In a 2020 EWTN interview, Zen said the new law makes it easier for the Chinese Communist Party to go after city protestors and further erodes the independence of Hong Kong. Summarizing, the cardinal stated: “It’s easy to tell you in just one sentence: ‘Now they can do anything.’”
According to the South China Morning Post (SCMP) prosecutors argued during Zen’s trial that, due to its “massive” size and “systematic” operations, the 612 Fund needed to be registered with the police. Legislation requires a society to register with the police commissioner within one month of being set up, as failure to do so can lead to an initial fine of HK$10,000 (around $1,200).
However, Zen’s lawyers argued that “to impose criminal sanctions on the failure to register [under the Societies Ordinance] is an infringement of freedom of association.”

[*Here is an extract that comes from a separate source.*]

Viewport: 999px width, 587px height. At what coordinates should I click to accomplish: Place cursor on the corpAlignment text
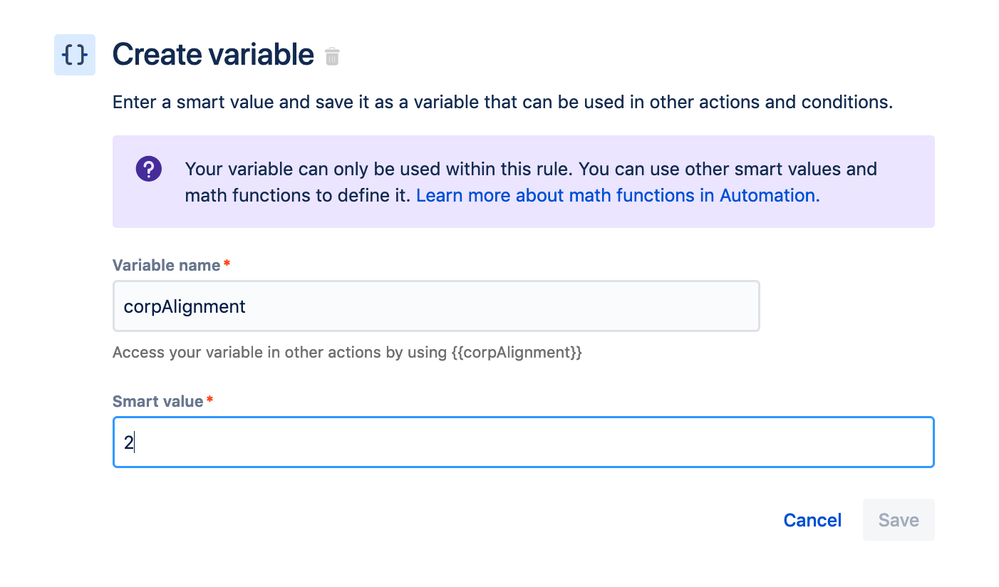pos(184,307)
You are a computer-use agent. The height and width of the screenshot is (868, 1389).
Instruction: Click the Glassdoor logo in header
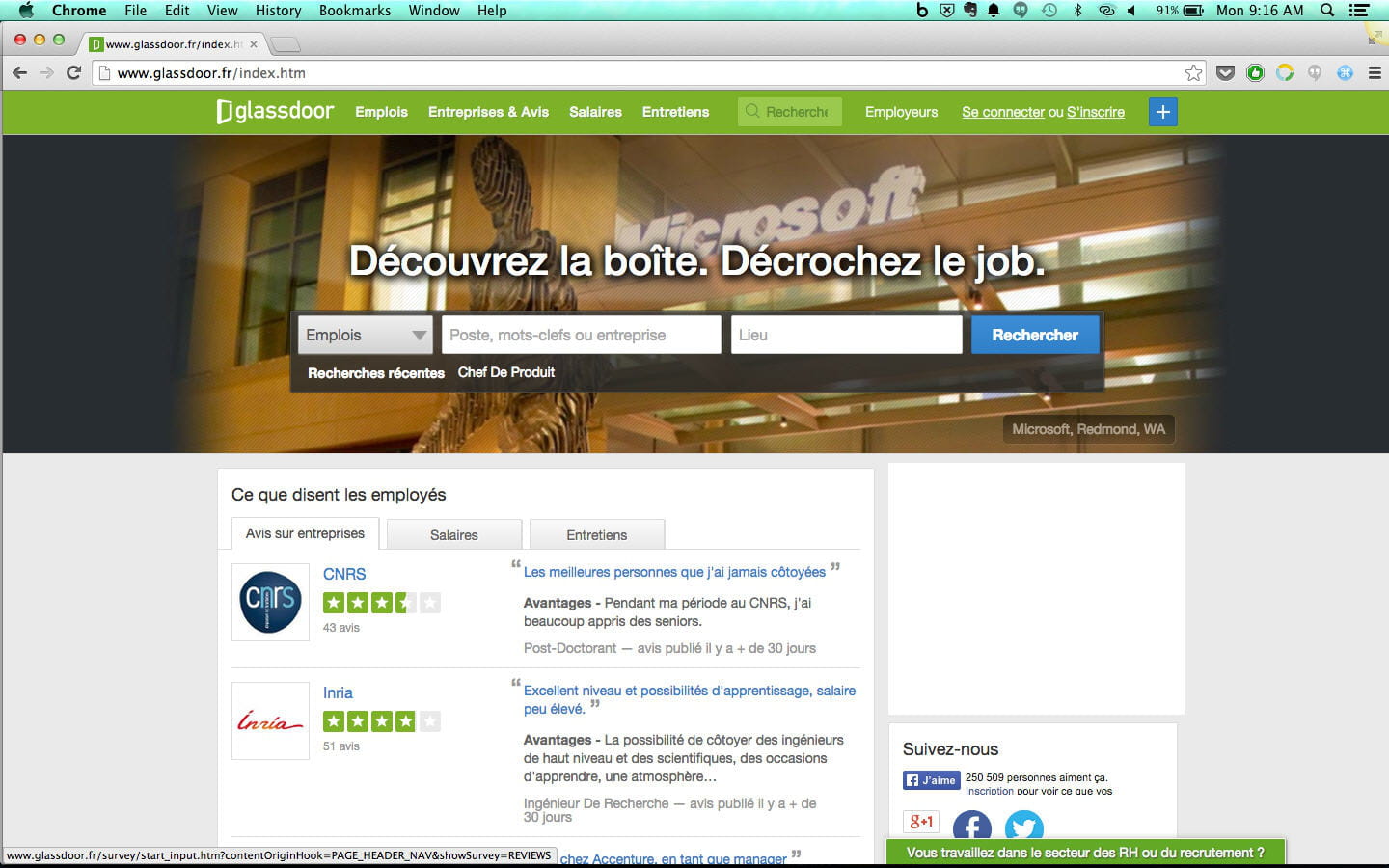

Police have been investigating the 612 Fund since September 2021, alleging that it breached the national security law. The 612 Fund announced in late 2021 that it would cease operations as of October 31, 2021, partly due to the new security law, but also because the bank holding the money raised by donations to the Fund had “frozen” the money.
The Vatican has been notable in its lack of support of the beleaguered cardinal. When pressed, officials at the Holy See have been noncommittal at most regarding the plight of the 90-year-old cleric. Both Pope Francis and Vatican Secretary of State Cardinal Pietro Parolin have signalled their allegiance with China, rather than with Zen.
Against the backdrop of the 612 Fund’s activities and Zen’s trial comes the second renewal of the Vatican’s secretive deal with Communist China. Zen has long been a vocal critic and opponent of Pope Francis’ deal, even accusing Francis of “encouraging a schism,” of “selling out the Catholic Church in China,” and styled the deal “an incredible betrayal.”
He also suggested that the Vatican’s silence over China’s long record of human rights’ abuses and persecution of the Church was perhaps an attempt “to establish diplomatic relations with (China).”
Following Zen’s criticism of the deal, Francis then refused to meet the cardinal in September 2020, claiming he was “very busy,” despite the cardinal only having been allowed out of Hong Kong for 120 hours.